Molecular motor protein, nonmuscle myosin IIs (NM IIs) are known to participate in neuritogenesis. But, how NM IIs play role in the neuritogenesis is not well documented. Saha et al (2013) established that neurite growth displays biphasic speed (retrograde phase with a negative CNL (change of neurite length per minute) value and protrusion phase with a positive value during neuritogenesis. Neurite’s length is dependent on the relative duration of the two phases. Also, earlier steps of neuritogenesis -step 1, sprouting, and step 2 formation of neurites-are interchangeable. The group has recently demonstrated that N-terminus region of C2 exon contributes towards neurite stability and neurite growth, because of its polar rich amino acids [Saha et al (2017)]. Whereas, NM II-A is required for neurite retraction and NM II-B for neurite growth.

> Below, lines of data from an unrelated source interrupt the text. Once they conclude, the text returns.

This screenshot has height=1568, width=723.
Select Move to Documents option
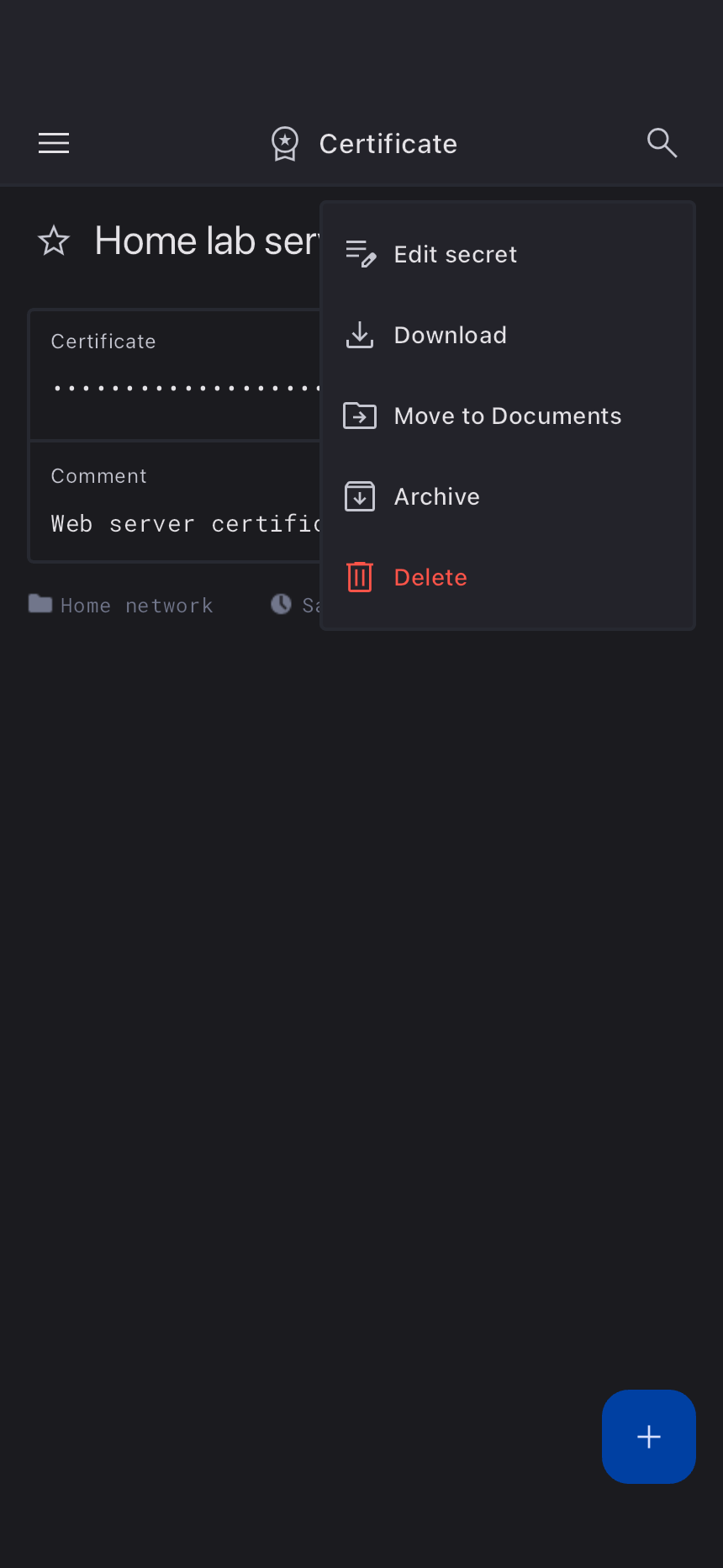coord(508,416)
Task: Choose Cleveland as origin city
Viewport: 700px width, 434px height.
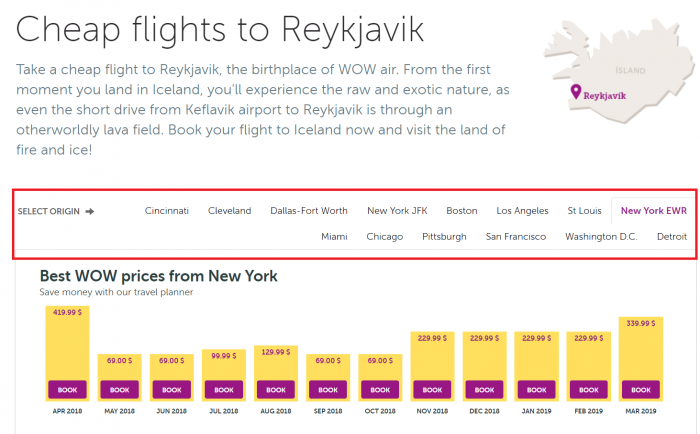Action: 229,211

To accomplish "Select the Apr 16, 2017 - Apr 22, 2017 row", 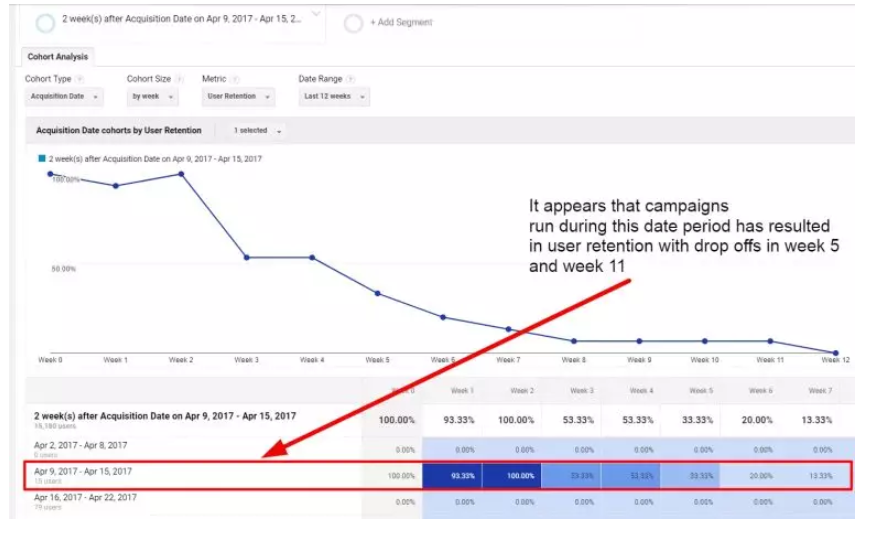I will (84, 497).
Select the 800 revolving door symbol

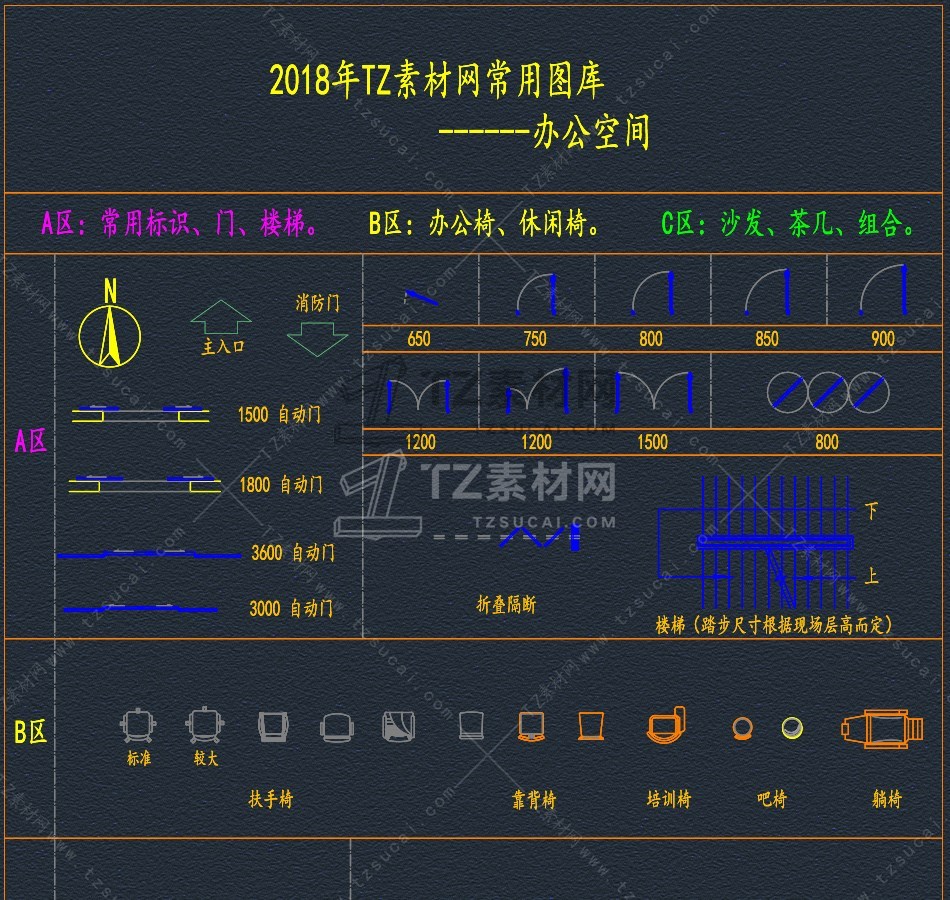point(828,392)
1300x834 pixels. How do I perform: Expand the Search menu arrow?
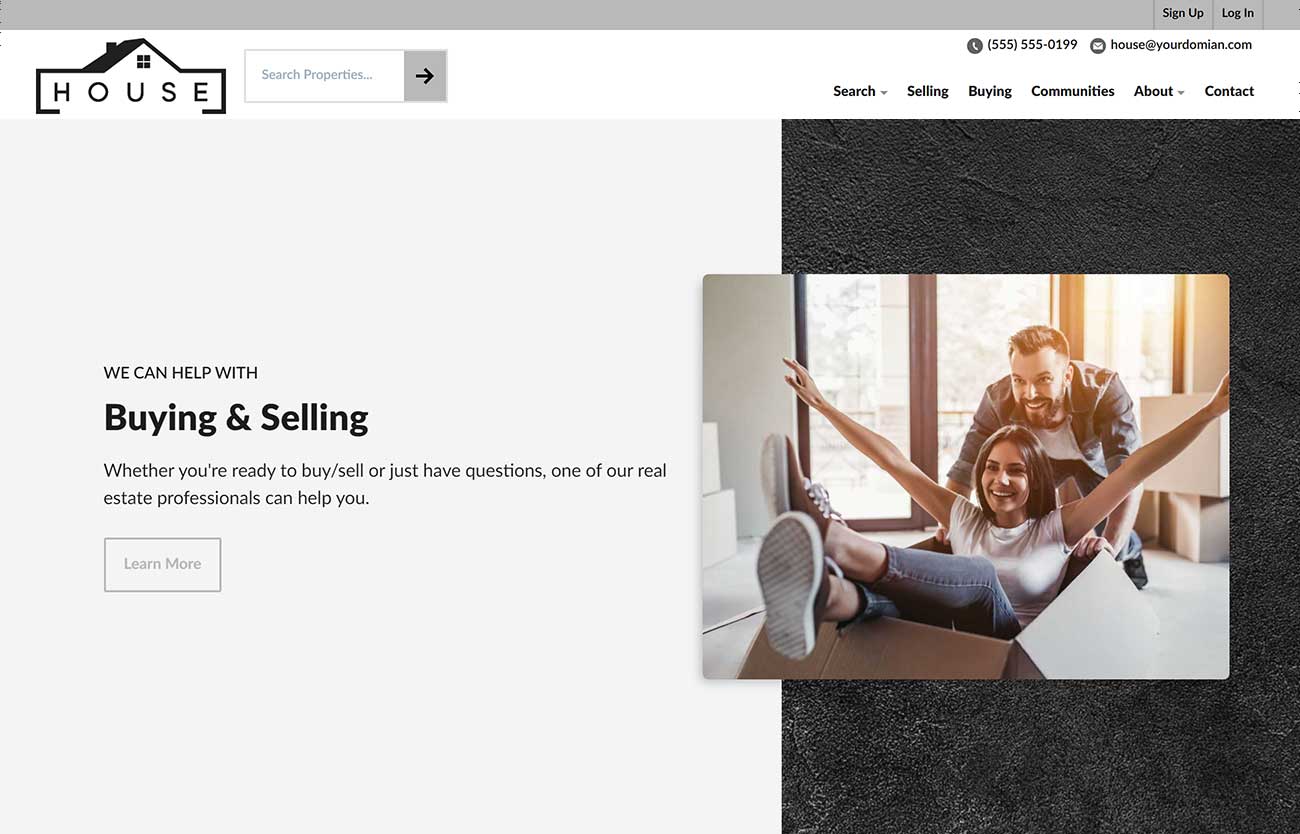(x=884, y=92)
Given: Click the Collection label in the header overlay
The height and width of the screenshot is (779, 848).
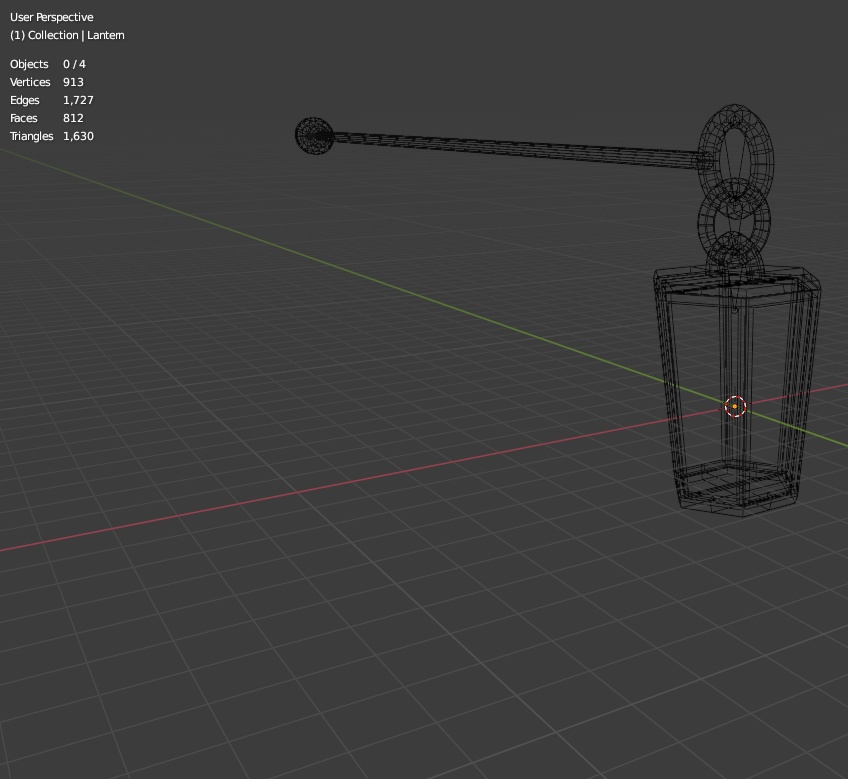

During cellular migration, NM-IIs can act as molecular cue for different types of membrane protrusions in human breast tumor cell line, MCF-7. NM-IIA preferably induces blebbing whereas NMIIC1 lamellipodia in MCF-7 cells. In contrast, NM-IIB acts as a barrier for bleb formation. Mode of migration of a cell can be fine-tuned by the amount of each NM-II isoforms [Dey and Singh et al (2017)].
Actomyosin dynamics is involved in changing cell shape. We have established that Rho-ROCK-MLCK signaling axis phosphorylates NM II-A, resulting in stiffer cell cortex and providing a self-defense mechanism upon viral infection [Das et al (2015)].
With active collaboration with chemists and physicists, we have shown that siRNA-binding to its target mRNA is a stochastic resonance process, and expression of NM-II can be regulated by non-canonical miRNA [Ghosal S et al (2016), Chattoraj et al (2014)]. We are also involved in designing drug delivery system using naproxen-sodiums and its bioconjugate based hydrogel, and block copolymer based polymersomes [Majumder et al (2014), Dey et al (2013)].